至于风水,大多便是地脉运转,风象水力,最多便是在布置时候借用了些许天时变化,余下的,更多还是人道教化心思。
正阳子只概略说了下借用天时的手段,便住口了。
最后还是老道姑德运道姑,也概略说了一下人体经脉奥妙,运转时辰巧妙,又略说了些许灵材灵药的种植,又各自说了些修行之中的疑惑,彼此解惑点拨,也耗费了个把时辰,便各自散去了。
至于第二日,清缘便老老实实取了五十余道各种灵符,又找了马车,径直回了鹿扬镇。
有徒弟使唤,无尘子轻松了许多。
就是不晓得自己何时才能寻得下一个弟子,将手上灵符的事情丢出去,至于清缘么,无尘子暂时没看到他身上绘制灵符的天赋。
嗯,符箓,丹药,阵法,炼器。
这几种法门自己都得留意一下了,纵然不能寻得其中高深的,至少一些简单的,还是要想办法寻来,免得将来自家弟子入门了,也没有绘符的天赋,却不得不艰苦地参悟符箓之道,那就是浪费人才了。
起了贪心,无尘子又在算计那些地方能够寻来这些法门了。
算来算去,无尘子发现自己倒是能够寻来别人已经制好的丹药、法器,但若是想要寻别人立身之本的制器炼丹法门,却不是这般容易了。
这三清观还没开始重建,无尘子已经开始发愁了。
好歹自己还算是交际颇广的了,都为了这些发愁,自家老师在太平村那地方,看来是真的没法子寻得炼气法门,还有其他修行杂艺了。
前身迟迟不能入道,便是前身的过错,也不是前身老师不尽心。
若是前身老师能够多出来走动走动,跟这些道友交流一下教授弟子的心得,然后晓得跟无尘子一般,在弟子不能自悟之时采用类似灌顶的手段,前行渡入法力引导弟子呼吸吐纳,炼化灵气,前身或者已经入道了。
君不见,如清缘一般一大把年纪了,身子也被损耗过度的,在无尘子这手段之下都能开悟,前身的勤奋不下于清缘,却拖延了十几二十年,岂不是老师教授方法出错了?
感慨了一番主持道观不容易,又同情了一下那些火居道士和家传道观的难处,无尘子还是老老实实将昨日听道的心得记了下来,再跟自己所得的功法比较一番,至少也要保证自己译读出来的功法不至于让弟子走入歧路,白白修行不是?
胡八姑却是不着调,半点也不为无尘子的烦劳动心,自顾自在百江郡内外跑来老去,更过分的是,居然还让无尘子给了二三十道遁身符,免得在路上耗费时间。
天可怜见,这遁身符在旁人手中可是保命的东西,到了胡八姑那却沦为赶路的骡马一般的东西了,亏得无我大师几人不晓得,不然怕是要再写几封阴阳怪气的书函过来好好说教一下无尘子。
子真道人若是晓得了,也要板起脸来劝诫无尘子节俭持家,毕竟那符纸朱砂都不是轻易的来的东西,不能被个妖孽给霍霍了!

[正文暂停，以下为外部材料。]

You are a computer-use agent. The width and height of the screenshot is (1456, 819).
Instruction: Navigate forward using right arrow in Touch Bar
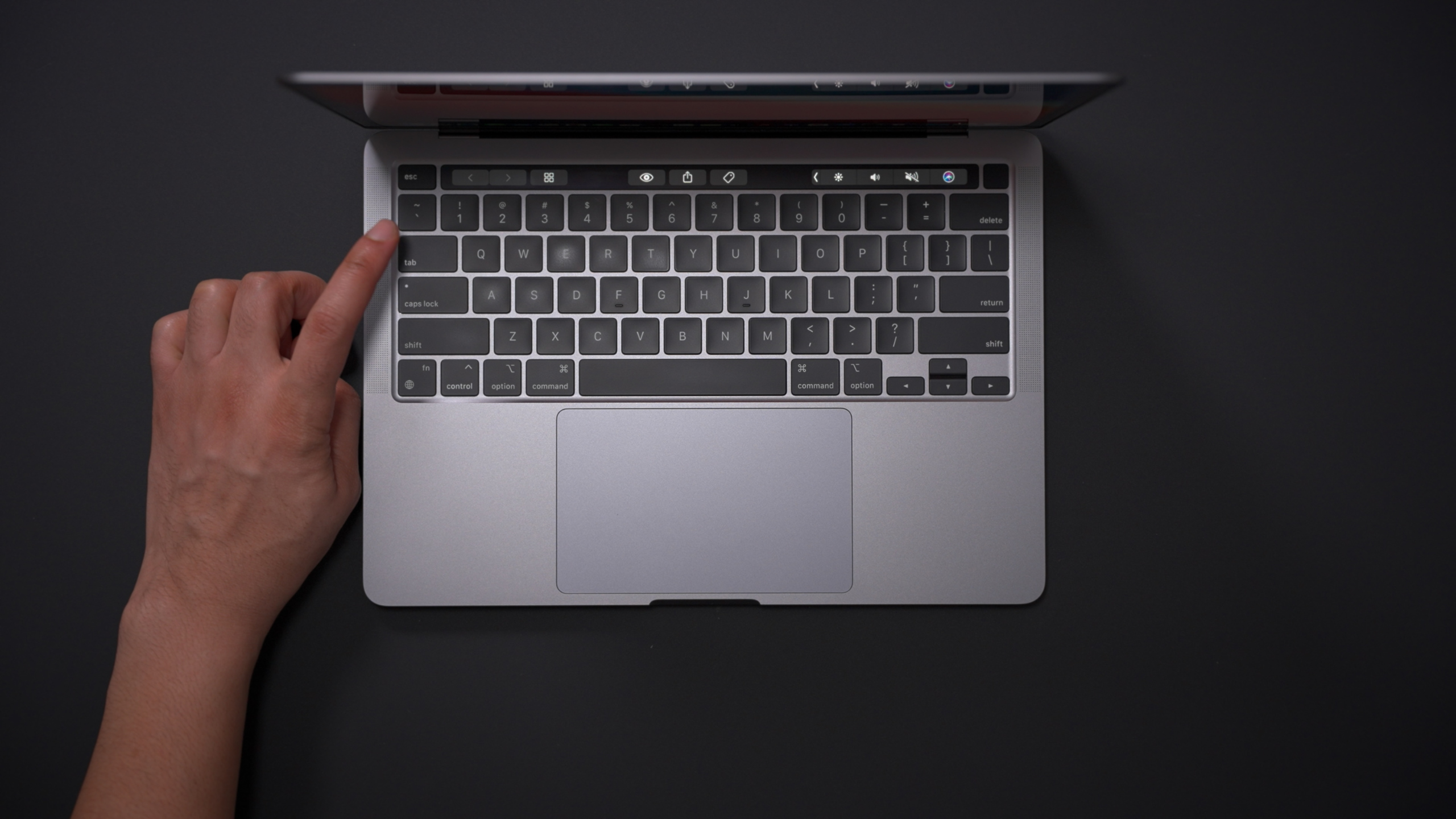pos(506,177)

又等了三日时间,已经到了腊月时候了,清缘终于赶回了百江郡。
寒风呼呼,院子里面草木凋零,便是小黑如今也不乐意躲在无尘子身边被冻得瑟瑟发抖,早早躲进了厨房在灶火边上憨憨傻笑,至于无尘子,周身法力流转,寒暑不侵,依旧躺在半点绿意也见不着的院子里,就着头顶已经西斜的日光,阅经悟卷。
徒弟清缘一进来,立即便见着了自家老师。
无尘子抬了抬眼皮,问道:“如何,可有邪气?”
这次无尘子给的灵符都是最好的那种,天眼符也有自己道蕴在其中,清缘那点法力还不足以驭使普通的天眼符,但无尘子这符,勉勉强强够了。
清缘面色还算安稳,恭敬道:“老师,镇上并没有多少事情。”
“乌族叔那也没见到乱七八糟的东西,弟子在庙外头看了一圈,很是安稳,神灵金光还在。”
看来这老主持还是颇为尽心尽责的。
前头自己二人叮嘱了一番,其便将小庙经营得有声有色的,看来香火连绵不绝,不然清缘在庙宇外头也看不见那神光。
清缘又道:“弟子又去山上看了一圈,也不曾发现鬼物邪气,依旧安稳。”
无尘子点了点头,复问道:“既然如此,那乌主持家为何要寻子真师兄相助?”
清缘有些为难了。
无尘子起了兴致,起身,目光灼灼盯着清缘:“不是你们鹿扬镇的事情?”
清缘点了点头,又有几分为难解释道:“镇上都很安稳。”
“有过路的商队里面也有修行高人,弟子也请教了一下,都没见着那作祟邪物。”
无尘子却察觉到这话里头有些不对,立即反问道:“是附近出了差错?”
清缘立即长舒了一口气:“老师洞察,弟子不及也。”
无尘子本想给清缘一个脑瓜崩,但看看清缘年岁比自己都大,这般行径实在是不太稳重,会伤了自己形象,只能板起脸,严肃道:“莫要给为师拽文,细细说说,是哪些地方出了鬼怪异事?”